Pilipino kasi e, mahilig sa tsismis. Pero sa akin TAPOS na.
Yun na yon. Kung ano mang sunod na mangyari, tingnan nalang natin. Syempre hindi ako makapagsasabi kung ano ang maaaring mangyari dahil WALA pa ako dun e.
I will just give myself a hard time, assuming and thinking about something that is not presented in front of me.
After the meeting, these two persons approached me. I was sad because they suddenly blurted out that "Hey, I'm leaving the choir" That really shocked me and frustrate me because I do not want them to leave. They are two persons whom I looked up to. One of the first few faces I was intoduced to in the group.
However when we were walking back, I cannot ignore the thought of them -- using me. Well that is my opinion. Because of the lines "Can you show it to me" In addition, he looked desperate when he suggested that I, renew my multiply password just to view something. THAT is suspicious. I asked myself "Is he using the fact that I admire him?" Perhaps he thought that I would -- fall in the same pit twice.
I thank him for the compliments he gave, those were sweet enough to make me fall. But showing such desperation? It lead me to disbelief.
WORDS can really BUY a person
IF the heart processess the words BEFORE the mind.
I learned my lesson.
NEVER talk TOO much.
My name was called out a couple of times.
I felt nervous -- but I realized it was my role to get involved. So yeah, bring it. But I am no longer entertaining it.
I cannot always hide from such problems, nor can I distant myself.
But I can allow myself to think rationally.
I have my opinions and it all came from my thoughts. If there are misunderstandings, I may be the one who is wrong or perhaps the one who is right. But the real point here is that -- I have something in mind.
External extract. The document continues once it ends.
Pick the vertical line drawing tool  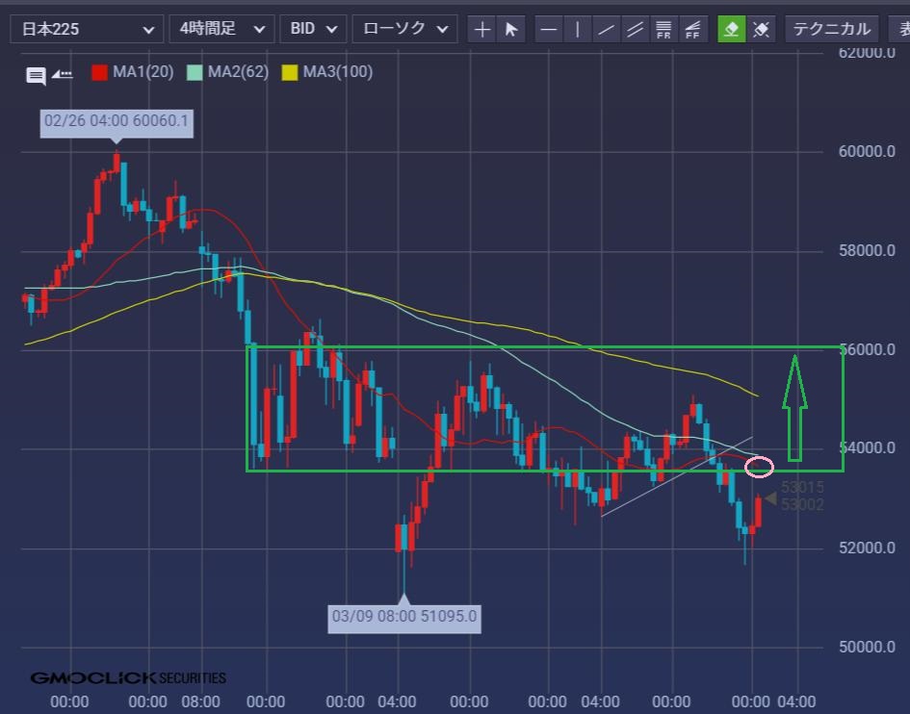(578, 29)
I might have been hearing lots of comments and leaned on each side, but hell -- I CAN always change my mind. Why shouldn't I change my mind. I haven't mastered seeing the righteous one in one sitting anyway.
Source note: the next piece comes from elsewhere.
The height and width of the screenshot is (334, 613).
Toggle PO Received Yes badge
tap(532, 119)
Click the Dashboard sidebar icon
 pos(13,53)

Emotions are used sparingly.
Facts are always right. Unless it came from facts that are proven wrong.
"Sorry" is not a closed statement, rather an open one. Thus, entails explanation.
So yeah.
IT'S ALL WORK at this moment.
I am sorry but the connection and relationship that I have established seems to have been torned. Yes, you are still my brothers -- but there is something missing. When you turned your back so easily...
So I guess -- "Kuya" is just a label. Not a sign of friendship.
Did I lost someone?
I guess not.
I never had someone anyway.
Now I don't feel anything.
That is my last cry -- noticed it lasted easily?